Gintama enthusiasts promise that good things wait for those who wait.
But with 367 episodes and a couple of movies, when does it really get good?
What’s Gintama About?
To someone who hasn’t watched the show, Gintama can be quite confusing. In fact, I have watched the entirety of it and I still don’t have a clue.
Here’s a quick rundown though – At heart, Gintama is centred on the life of a freelance samurai called Gintoki in a futuristic Edo, who hires an immigrant alien girl who’s not supposed to be on earth and a glasses-wearing samurai boy whose entire personality resides in his glasses.
Together they do all sorts of odd jobs to get paid. He doesn’t pay either of them, of course.
He’s also childhood friends with a bunch of terrorists and loves to pick his nose, gamble, drink strawberry milkshakes and make R-rated jokes.
Occasionally, he protects the city from, you know, stuff, and also makes fun of every other anime to exist.
That only scratches the surface of Gintama’s magnanimity, but let’s move on to why such an anime finds it difficult to hook in viewers.
You know those extensive anime filler lists that are meant to protect you from wasting your time by bingeing 50 episodes that in the end contribute nothing to the plot?
Well, the way Gintama is designed – a slice of life at heart – the anime doesn’t really have fillers at all. Except… the first two episodes!
That’s right. It doesn’t really help when your debut episodes do basically nothing, right?
I mean, think of every big anime where the protagonist’s mother gets eaten by a naked titan or his girlfriend gets murdered or some ultra-powerful spirit takes possession of you within the first episode.
Now look at Gintama that spends – not just the first two – but many more episodes to only just introduce characters (who will be the reason why you’ll roll on the floor dying much later in the show).
Viewers will understandably feel underwhelmed and wrongly mistake those episodes as representative of future episodes.
Why did it begin like that?
I believe part of the reason why the creators did this was because of the scale and diversity of things that Gintama is and could become.
When I look back at the show now, I can’t think of any other way to introduce the bizarre world of Gintama.
Parodies and References
Gintama is loaded with references to various anime and pop culture figures, some of them very obscure or accessible to only hardcore weebs and those who prefer old shows.
The anime also plays with various Japanese sayings.
The jokes might initially fly over the viewer’s heads if they aren’t acclimatised to these things, making the experience much less enjoyable.
This is also why I never suggest Gintama to someone who’s looking to get into anime.
The parodies are only enjoyable when you’ve a background in anime.
Benizakura Arc (Episode 58-62)
The serious arcs in Gintama are placed sporadically, which differentiates it from other shounen which usually has a build-up of 20-50 episodes before the bad guy gets killed. Gintama arcs never last that long.

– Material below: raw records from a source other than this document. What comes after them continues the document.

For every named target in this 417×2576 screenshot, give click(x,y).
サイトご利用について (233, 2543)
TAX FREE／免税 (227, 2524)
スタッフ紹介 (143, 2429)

Benizakura arc is the first serious arc in Gintama. Many fans say that they became fans of the show at this point.
This is probably because of how it shifted from a comedy devil-may-care storyline to having actual lives at stake.
If you’re watching Gintama only for the action arcs, then this is where the show will get good for you!
It really depends on what you want from the anime. Gintama can get good within 20 episodes or it may take a 100.
It could be a random episode like 67, or you might fall in love with it from the beginning.
Gintama is too many things at once to say for sure, but as the maxim goes – if you stick around, you’ll find out.